Munch refuses to believe the police version, which faults Rico as a corrupt cop. She goes undercover for the Los Angeles police to prove them wrong, mixing with ruthless drug dealers and officials she isn’t sure she can trust.

Helping her is her friend from the bad old days, Ellen, a sweet-talking knockout willing to try anything; and her friend Mace St. John, a homicide detective with a soft spot for the mechanic/sleuth.

At the same time, she’s coping with a threat from a dangerous biker gang that has issued a bounty on her in retaliation for her part in the arrest of its leader.

While earlier Munch Mancini novels have involved loss of loved ones, An Unacceptable Death is permeated with a deeper loss as Munch deals with the death of Chacón. In the hands of a less-experienced writer, the protagonist might have displayed her grief more obviously. But Munch’s grief, like her pride and confidence, is quiet. In one scene, she returns home to the delight of her beloved dog, Jasper:

Munch got home at noon. Jasper treated her like a long-lost love. She took the time to pet him and tell him how much she loved him, but it felt as if she were just giving him lip service. Petting him didn’t give her the pleasure it usually did. She noticed the same sort of thing around Asia. A layer of insulation had grown around her heart, keeping out the good and bad feelings.
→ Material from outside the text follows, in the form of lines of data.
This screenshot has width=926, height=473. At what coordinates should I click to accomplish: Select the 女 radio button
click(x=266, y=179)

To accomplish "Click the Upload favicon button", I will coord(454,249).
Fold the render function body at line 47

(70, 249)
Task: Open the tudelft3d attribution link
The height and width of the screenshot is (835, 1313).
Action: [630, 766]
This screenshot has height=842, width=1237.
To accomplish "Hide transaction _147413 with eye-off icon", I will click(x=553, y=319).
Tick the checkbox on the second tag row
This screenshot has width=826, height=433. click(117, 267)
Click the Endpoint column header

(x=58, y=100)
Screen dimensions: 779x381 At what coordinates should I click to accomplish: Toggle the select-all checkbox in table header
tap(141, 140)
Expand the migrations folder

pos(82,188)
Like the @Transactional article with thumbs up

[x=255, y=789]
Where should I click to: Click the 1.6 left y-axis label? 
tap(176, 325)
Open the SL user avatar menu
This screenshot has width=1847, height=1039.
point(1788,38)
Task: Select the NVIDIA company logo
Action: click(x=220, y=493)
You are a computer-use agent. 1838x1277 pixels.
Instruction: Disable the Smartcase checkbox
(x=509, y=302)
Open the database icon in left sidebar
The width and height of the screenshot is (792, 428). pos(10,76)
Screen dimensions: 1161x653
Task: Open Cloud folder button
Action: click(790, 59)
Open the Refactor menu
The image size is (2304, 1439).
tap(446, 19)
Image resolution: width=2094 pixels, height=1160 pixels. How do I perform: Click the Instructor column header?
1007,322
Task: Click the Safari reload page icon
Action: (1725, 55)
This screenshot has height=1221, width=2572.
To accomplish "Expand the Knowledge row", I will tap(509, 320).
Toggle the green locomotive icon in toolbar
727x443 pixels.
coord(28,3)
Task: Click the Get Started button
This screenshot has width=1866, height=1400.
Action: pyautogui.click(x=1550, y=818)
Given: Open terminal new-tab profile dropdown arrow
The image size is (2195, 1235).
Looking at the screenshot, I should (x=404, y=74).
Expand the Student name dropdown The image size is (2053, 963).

She wondered if this was going to be a permanent change.

As in her earlier books, Seranella, who wrote this one while awaiting a liver transplant, has produced a mystery powered by an intriguing heroine and a story line that keeps readers guessing. The protagonist makes for a compelling study in faith and determination, without preachiness. Like the author’s life, it’s a study in survival and beyond. (Seranella received two livers last summer; the second worked.)

This may be the last Munch Mancini book for a while; the writer’s next one will feature a female crisis-management investigator, expected to be the first in a new series.

Mia Geiger is a freelance writer in the Philadelphia area.